Jonathan Rauch understands what makes the Tea Party powerful.

He writes in the National Journal:

Perplexed journalists keep looking for the movement’s leaders, which is like asking to meet the boss of the Internet. Baffled politicians and lobbyists can’t find anyone to negotiate with. “We can be hard to work with, because we’re confusing,” Meckler acknowledges. “We’re constantly fighting against the traditional societal pressure to become a top-down organization.” So why would anyone want to form this kind of group, or network, or hive, or starfish, or lava flow, or whatever it is?

First, radical decentralization embodies and expresses tea partiers’ mistrust of overcentralized authority, which is the very problem they set out to solve. They worry that external co-option, internal corruption, and gradual calcification — the viruses they believe ruined Washington — might in time infect them. Decentralization, they say, is inherently resistant to all three diseases.

**DATA BELOW**

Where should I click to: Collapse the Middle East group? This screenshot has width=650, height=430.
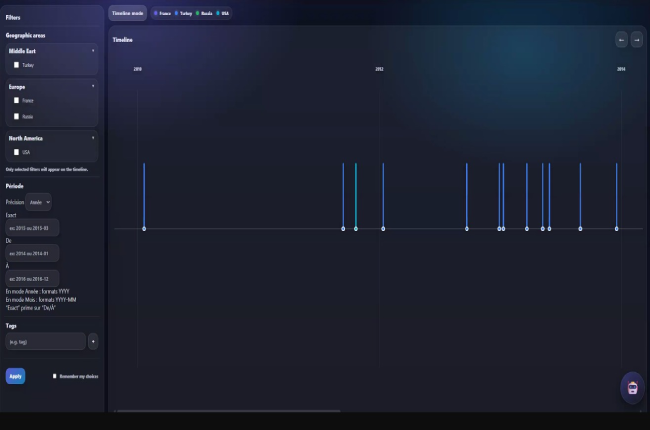point(93,50)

**PROBLEMS AND TASKS**
a - According to the Tea Party excerpt, why do tea partiers favor radical decentralization? Answer in one to three sentences.
b - Answer the following from the Tea Party excerpt, one line per item:
(i) In which publication does Jonathan Rauch write?
(ii) Whom do perplexed journalists keep looking for?
(iii) Which three "diseases" do tea partiers fear might infect them?
c - Extend the Tea Party excerpt past its final sentence, carrying its account forward in the same voice.

**EXPECTED OUTPUTS**
a - Radical decentralization embodies their mistrust of overcentralized authority, the very problem they set out to solve. They also hold that it is inherently resistant to external co-option, internal corruption and gradual calcification, which they believe ruined Washington and fear might in time infect them.

b -
(i) The National Journal.
(ii) The movement's leaders.
(iii) External co-option, internal corruption and gradual calcification.

c -
Second, the system is self-propelling and self-guiding. “People seem to know what the right thing to do is at the right time,” Dallas’s Emanuelson says. “As times change, then our focus will change, because we’re so bottom-up driven. As everyone decides there’s a different agenda, that’s where things will go.”

If a good or popular idea surfaces in Dallas, activists talk it up and other groups copy it. Bad and unpopular ideas, on the other hand, just fizzle. Better yet, the movement lives on even as people come and go. “The message is important,” Wildman says, “but people are expendable.”

Third, the network is unbelievably cheap. With only a handful of exceptions, everyone is a volunteer. Local groups bring their own resources. Coordinators provide support and communication, but they make a point of pushing most projects back down to the grassroots.

Finally, localism means that there is no waiting for someone up the chain to give a green light. Groups can act fast and capitalize on spontaneity. Equally important, the network is self-scaling. The network never outgrows the infrastructure, because each tea party is self-reliant. And the groups make it their business to seed more groups, producing sometimes dizzying growth.

Read the whole thing.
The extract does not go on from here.